The Hollywood version of the film, released in 1956, was every bit as effective as the original even though it was partly re-produced. Director Terrell Morse shot English language sequences that matched the photographic and compositional style of the Japanese version incredibly well. Raymond Burr, playing an American newspaperman, became the main character and narrator, replacing the Japanese reporter; the other sequences were dubbed, and a new music track added. Significantly, the casting of Burr (a familiar heavy in crime melodramas) as well as an artful use of chiaroscuro effects and voice-over flashback narration connected Godzilla to native film noir in the manner of several other sci-fi films of the period, most notably Don Siegel's Invasion of the Body Snatchers (1956). Interestingly, these noir stylizations effectively matched the tone of helpless resignation in the Japanese original.

Godzilla proved an outstanding success in the United States and, indeed, in its world-wide release. Significantly, the advertising campaign in the United States featured comparisons with King Kong, which, until the time of Godzilla's release, had been the most successful film of this kind ever exhibited in America. Though King Kong is gunned down by attacking airplanes, Godzilla is ultimately destroyed by the invention of a reclusive scientist, reflecting the film's connection to the contemporary Hollywood monster film.

Played by Takashi Shimura (a familiar presence in the samurai films of Akira Kurosawa), the esteemed Dr. Yamano is a kind of Japanese Einstein whose theoretical work has enabled him to perfect a process that fundamentally alters water. His weapon removes its dissolved oxygen, thereby depriving the monster of what he needs to live.

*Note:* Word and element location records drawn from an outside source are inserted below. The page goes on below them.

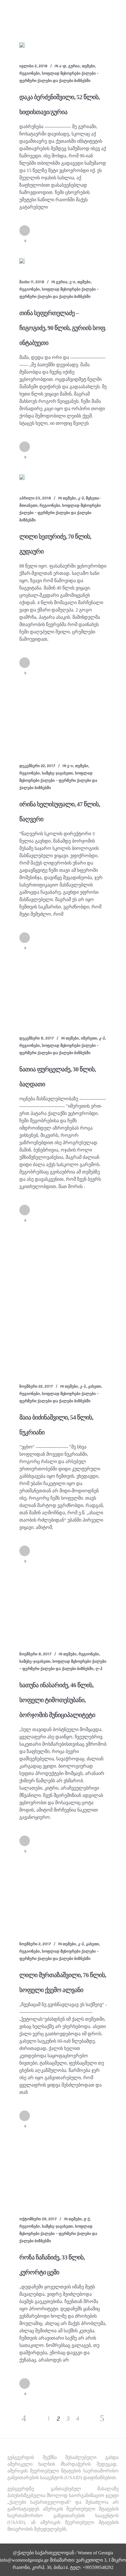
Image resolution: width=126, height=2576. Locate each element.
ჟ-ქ (87, 2219)
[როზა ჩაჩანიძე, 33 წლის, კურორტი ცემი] (63, 2172)
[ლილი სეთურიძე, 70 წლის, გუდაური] (22, 477)
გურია (74, 66)
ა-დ (62, 66)
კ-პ (81, 498)
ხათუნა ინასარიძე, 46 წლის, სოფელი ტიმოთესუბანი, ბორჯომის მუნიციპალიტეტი (57, 1700)
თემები (88, 66)
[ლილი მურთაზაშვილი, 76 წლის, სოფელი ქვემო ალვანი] (63, 1897)
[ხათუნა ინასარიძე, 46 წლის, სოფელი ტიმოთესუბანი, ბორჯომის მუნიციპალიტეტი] (63, 1607)
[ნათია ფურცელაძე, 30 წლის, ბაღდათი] (63, 993)
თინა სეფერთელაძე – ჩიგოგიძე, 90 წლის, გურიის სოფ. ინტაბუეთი (62, 328)
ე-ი (72, 282)
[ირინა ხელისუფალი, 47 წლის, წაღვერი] (63, 719)
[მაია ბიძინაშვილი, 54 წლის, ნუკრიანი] (63, 1303)
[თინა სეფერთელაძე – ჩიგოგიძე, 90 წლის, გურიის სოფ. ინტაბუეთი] (22, 261)
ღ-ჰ (99, 1668)
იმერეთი (89, 1038)
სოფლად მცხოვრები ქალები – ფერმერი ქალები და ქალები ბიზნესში (60, 512)
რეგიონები (29, 73)
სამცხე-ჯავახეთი (57, 773)
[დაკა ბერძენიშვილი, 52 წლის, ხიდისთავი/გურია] (22, 45)
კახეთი (94, 1386)
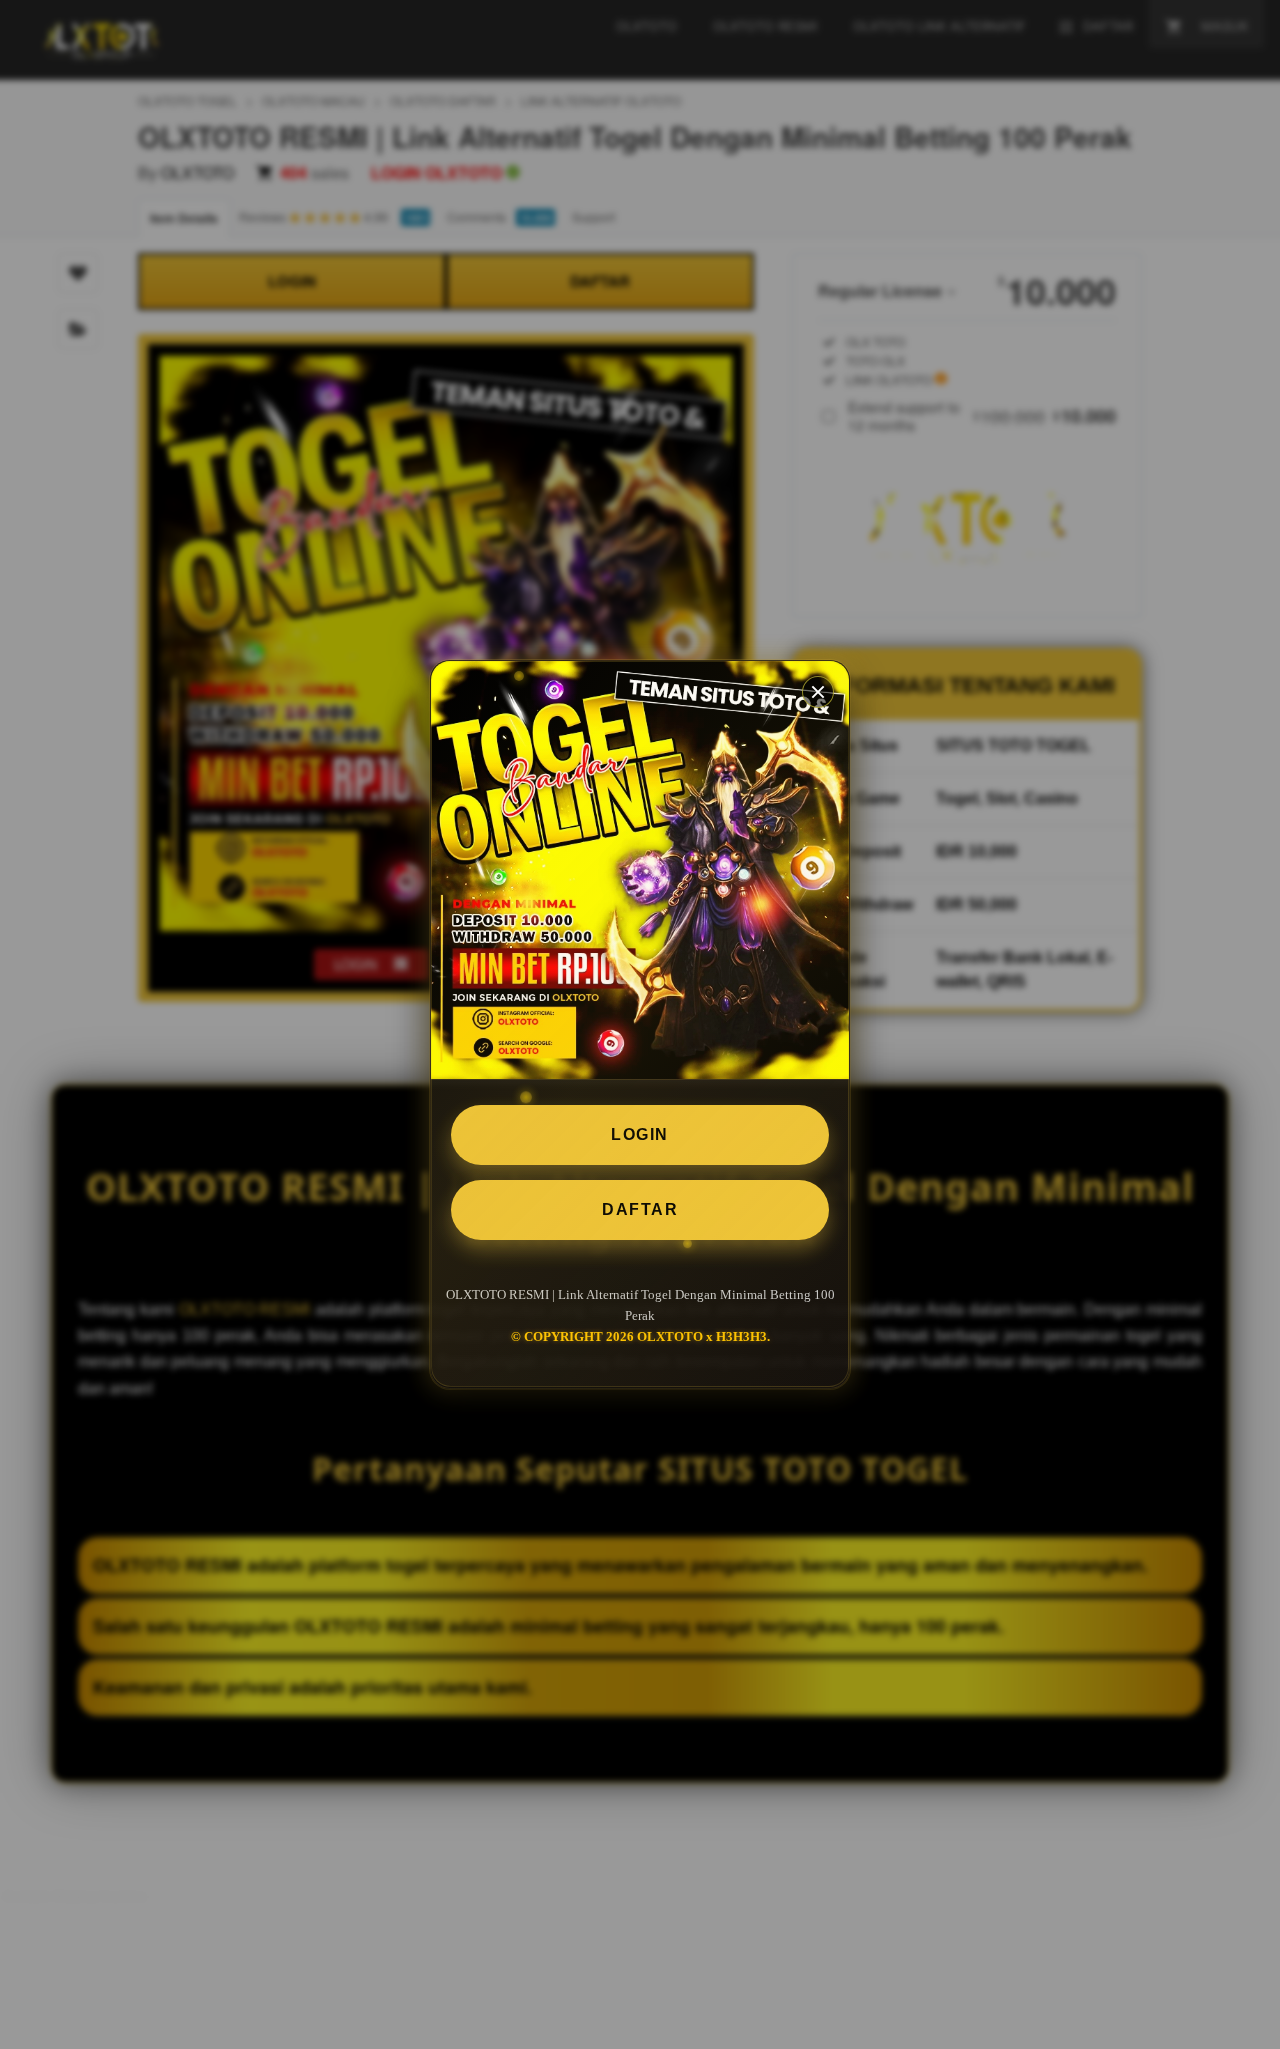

Like other sea creatures, Godzilla requires gills to breathe (though, like an amphibian, he seems also to have lungs and thus can survive on land as well). Dropped into Tokyo Bay, where he has retreated from the ineffective attacks of the Japanese army, this oxygen destroyer reduces Godzilla to a stripped skeleton. This ending proved unfortunate when the film's popularity made a sequel an attractive possibility. Even so, a sequel was soon produced by Toho: Gojira no Gyakushyu, literally "Godzilla's Counterattack" but, strangely, given Godzilla's popularity, released in the United States as Gigantis the Fire Monster. In this rather uninspired imitation, Godzilla is found alive and returns to the mainland (his target this time is Osaka), where he meets with another reawakened denizen of the Jurassic period named Angurus. After winning a titanic battle of monstrous reptiles, Godzilla flees the mainland and is destroyed once again. Short on plot and with somewhat inept special effects, Gigantis did not receive the same enthusiastic reception from the world's filmgoers as the original Godzilla. As a result, the series of Godzilla remakes that was to prove popular in Japan and abroad for more than two decades did not derive directly from the original film and its tepid remake. It was the 1962 release King Kong vs. Godzilla that soon became a kind of mini-genre, in which the originally terrifying monster became ever more sympathetic, eventually evolving into the protector of the home islands against the attacks of resurrected pterodactyls, giant wasps, and flying turtles as big and fast as jetliners.